First, he said that there has been no replication of Kreek’s findings on any permanent deficit of endorphin output of patients with opioid addiction. However, he said that there could be receptor deficits in the immediate post-withdrawal phase, and this could account for the discomfort alluded to.
“I think we’ve created a mythology to try to understand why people stay on methadone and buprenorphine for extended time periods,” he told ADAW. “So until Vivitrol we have convinced ourselves that there must be some vitamin-like deficiency that can only be relieved through opioids.”
Researchers at Columbia University in New York City have identified a proportion of patients on Vivitrol who have anhedonia, irritability and insomnia, said Gastfriend. But the researchers say “it’s just a matter of managing the extended withdrawal properly,” said Gastfriend. “Then, patients stabilize and do well.”
Charles O’Brien, M.D., Ph.D., vice chair of psychiatry at the University of Pennsylvania, completely disagrees with Kreek’s assertion. “The first thing we saw in our naltrexone study at the Philadelphia VA was that it does reduce craving,” he said. However, he admitted that physiological measures of craving require brain imaging. O’Brien is one of the country’s top addiction researchers and has worked on several Vivitrol studies.
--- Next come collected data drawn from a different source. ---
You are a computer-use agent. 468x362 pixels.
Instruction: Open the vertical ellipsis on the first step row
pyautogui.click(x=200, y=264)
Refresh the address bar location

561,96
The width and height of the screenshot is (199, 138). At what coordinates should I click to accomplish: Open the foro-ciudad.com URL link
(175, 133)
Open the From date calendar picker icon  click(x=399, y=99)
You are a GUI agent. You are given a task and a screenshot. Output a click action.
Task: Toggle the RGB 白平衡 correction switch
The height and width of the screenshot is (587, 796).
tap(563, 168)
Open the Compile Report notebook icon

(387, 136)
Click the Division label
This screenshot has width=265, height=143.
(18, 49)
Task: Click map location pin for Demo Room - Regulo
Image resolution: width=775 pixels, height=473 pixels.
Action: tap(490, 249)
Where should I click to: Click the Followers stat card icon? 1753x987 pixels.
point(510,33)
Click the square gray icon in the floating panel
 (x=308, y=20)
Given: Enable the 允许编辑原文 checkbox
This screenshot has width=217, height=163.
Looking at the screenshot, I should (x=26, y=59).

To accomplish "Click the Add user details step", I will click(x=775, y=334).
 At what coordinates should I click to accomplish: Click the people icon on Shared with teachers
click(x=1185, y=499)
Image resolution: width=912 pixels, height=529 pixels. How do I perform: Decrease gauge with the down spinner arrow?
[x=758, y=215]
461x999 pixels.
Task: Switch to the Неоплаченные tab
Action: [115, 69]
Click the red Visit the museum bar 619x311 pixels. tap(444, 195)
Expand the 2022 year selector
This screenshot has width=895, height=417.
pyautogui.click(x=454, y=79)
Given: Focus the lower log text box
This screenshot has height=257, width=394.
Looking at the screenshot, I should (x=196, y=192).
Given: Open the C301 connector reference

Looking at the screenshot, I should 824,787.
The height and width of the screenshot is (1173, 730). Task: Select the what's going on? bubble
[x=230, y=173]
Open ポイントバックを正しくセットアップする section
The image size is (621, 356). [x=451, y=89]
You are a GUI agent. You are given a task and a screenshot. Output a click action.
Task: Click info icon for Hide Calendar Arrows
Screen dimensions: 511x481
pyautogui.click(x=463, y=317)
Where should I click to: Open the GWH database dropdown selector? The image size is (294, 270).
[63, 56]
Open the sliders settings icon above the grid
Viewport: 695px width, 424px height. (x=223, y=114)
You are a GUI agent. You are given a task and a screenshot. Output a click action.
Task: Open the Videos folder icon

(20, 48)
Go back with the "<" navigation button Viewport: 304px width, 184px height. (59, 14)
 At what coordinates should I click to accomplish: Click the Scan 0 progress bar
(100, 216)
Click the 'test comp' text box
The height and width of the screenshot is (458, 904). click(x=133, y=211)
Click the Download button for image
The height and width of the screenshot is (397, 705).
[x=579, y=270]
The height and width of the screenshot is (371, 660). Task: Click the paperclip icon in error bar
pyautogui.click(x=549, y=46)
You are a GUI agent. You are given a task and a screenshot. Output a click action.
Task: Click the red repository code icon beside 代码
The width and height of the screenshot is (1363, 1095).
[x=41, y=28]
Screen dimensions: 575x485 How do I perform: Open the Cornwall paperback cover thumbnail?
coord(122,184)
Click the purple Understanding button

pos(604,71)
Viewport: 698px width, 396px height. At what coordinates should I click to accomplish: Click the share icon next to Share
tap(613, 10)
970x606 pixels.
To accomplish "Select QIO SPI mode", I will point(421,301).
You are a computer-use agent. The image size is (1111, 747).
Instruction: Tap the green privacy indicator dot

“Craving is a conditioned response,” he told ADAW. “It goes completely against the opioid addicted physicians and other educated patients I have treated since 1973 with naltrexone who don’t want to be dependent on an opioid. Not only do they not feel rotten, but those who start off depressed get an excellent anti-depressant response to depression treatment so we have double-blind clinical trial evidence for the efficacy of naltrexone in depressed alcoholics.”
Cultural, not physiological
Gastfriend also noted that in the recruitment for patients for the New York University study under John Rotrosen, M.D. (see ADAW, July 27, 2015), some sites are recruiting people who stick with buprenorphine, and some with Vivitrol. It’s dependent on the location. In Boston, most participants want to be on an agonist — buprenorphine or methadone. But at Gosnold on Cape Cod, which has a tradition of providing drug-free treatment — and where patients likely self-select for it — most want Vivitrol.
“It’s not a physiological issue; it’s a cultural issue,” said Gastfriend.
Vivitrol cuts craving in half, said Gastfriend, who believes all medications should be available to patients. It decreases craving in two ways — physiologically, by blocking receptors, and psychologically, by the fact that the person knows he can’t get high, even if he wanted to. But how effective this psychological effect is may be more tied into the patient’s desires and expectations — or the culture of the treatment provider — than how the medication actually works.